Peanut butter cookies were the first cookie I ever made. They weren't very good. They came out hard, crumbly, and without a lot of flavor. My peanut butter cookies have vastly improved since then, and I have a couple tried and true recipes now (yes, there are a couple things I can bake without it coming out like hell).
So of course, once I've got something down, I have to try to screw it up! What do you think, Helpful Baby?

Yeah! Woo hoo! Cookies! (His enthusiasm is so infectious.)
It's very nearly Christmas (editor's note: it's May is totally almost Christmas, okay??), and I haven't gotten to use my Christmas cookie cutters yet this year. Instead of doing my usual, predictable (but lovely) peanut butter cookies smushed down by a fork, I thought I would adapt this recipe to make rolled peanut butter cookies without sugar. My sister can't eat sugary crap, so I am a kind soul who will happily make her sugarless crap instead.
I often like to bake as healthy as possible. This is not one of those times. Holidays are tough for people trying to eat healthy, but that doesn't mean you can skimp on the cookies! They have to be fatty and sweet. They're cookies! Just stick to one. Maybe two. Don't cheat, I'm watching you.
So this is the kind of stuff you want to get together.

Except, uh, leave out the milk. And grab your whole wheat pastry flour. And scrub your counter before putting everything on it, because it's a lot harder to do after. You know what, just don't pay attention to that photo, I don't know what I was doing. Here are the ingredients:
- 1/2 cup fat (I forgot to ask my husband for butter at the store, so I'm still using shortening, bleh)* Optional as always, but highly recommended.
- 1 cup peanut butter
- 3/4 cup Splenda
- 3/4 cup sugar-free maple syrup
- 2 eggs
- 1 tbsp vanilla
- 2 1/2 cups whole wheat pastry flour
- 1 tsp baking soda
- 1 tsp baking powder
- 1/2 tsp sea salt
- 1 helpful baby*
Splenda, as chronic dieters and diabetics know, is a non-nutritive sweetener called sucralose. Your body doesn't digest it, so it has no impact on your blood sugar. It's also disgusting. But putting anything in cookies makes it edible, so there you go.
I substituted sugar-free maple syrup for brown sugar. Maple syrup has a lovely flavor that nicely complements peanut butter. So lovely, in fact, my husband will smear peanut butter on his pancakes, drizzle syrup on top, and then mash it all together. Deranged. But I love him.

§ **Supplied material**

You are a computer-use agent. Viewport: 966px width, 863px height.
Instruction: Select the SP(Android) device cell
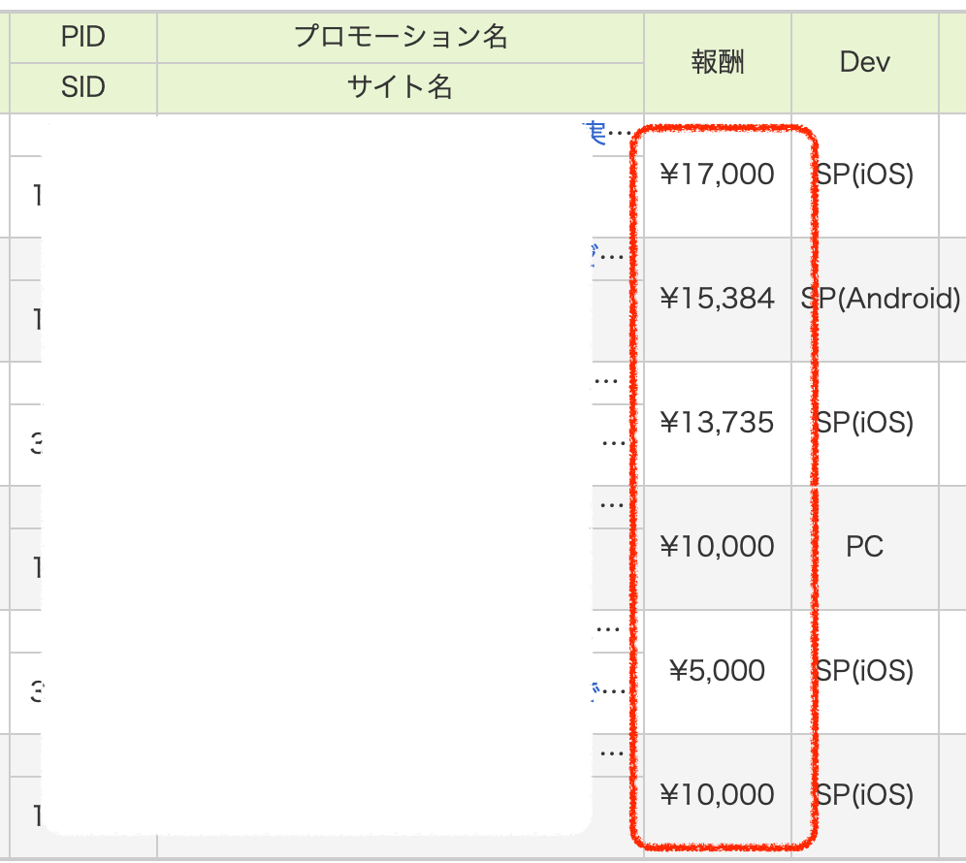(x=881, y=299)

§ **Check your understanding**
[A] Decide whether each statement below agrees with the peanut butter cookie post. Answer yes or no for each and quote the words of the post that settle it.
(i) The first cookies the writer made came out hard and crumbly.
(ii) The recipe calls for one cup of sugar-free maple syrup.
(iii) The writer used sugar-free maple syrup in place of brown sugar.
[B] Transcribe the peanut butter cookie post from "It's very nearly" up to and including "to get together.".

§ **Responses to the exercise**
[A]
(i) Yes: "They came out hard, crumbly, and without a lot of flavor."
(ii) No: "3/4 cup sugar-free maple syrup"
(iii) Yes: "I substituted sugar-free maple syrup for brown sugar."

[B]
It's very nearly Christmas (editor's note: it's May is totally almost Christmas, okay??), and I haven't gotten to use my Christmas cookie cutters yet this year. Instead of doing my usual, predictable (but lovely) peanut butter cookies smushed down by a fork, I thought I would adapt this recipe to make rolled peanut butter cookies without sugar. My sister can't eat sugary crap, so I am a kind soul who will happily make her sugarless crap instead.
I often like to bake as healthy as possible. This is not one of those times. Holidays are tough for people trying to eat healthy, but that doesn't mean you can skimp on the cookies! They have to be fatty and sweet. They're cookies! Just stick to one. Maybe two. Don't cheat, I'm watching you.
So this is the kind of stuff you want to get together.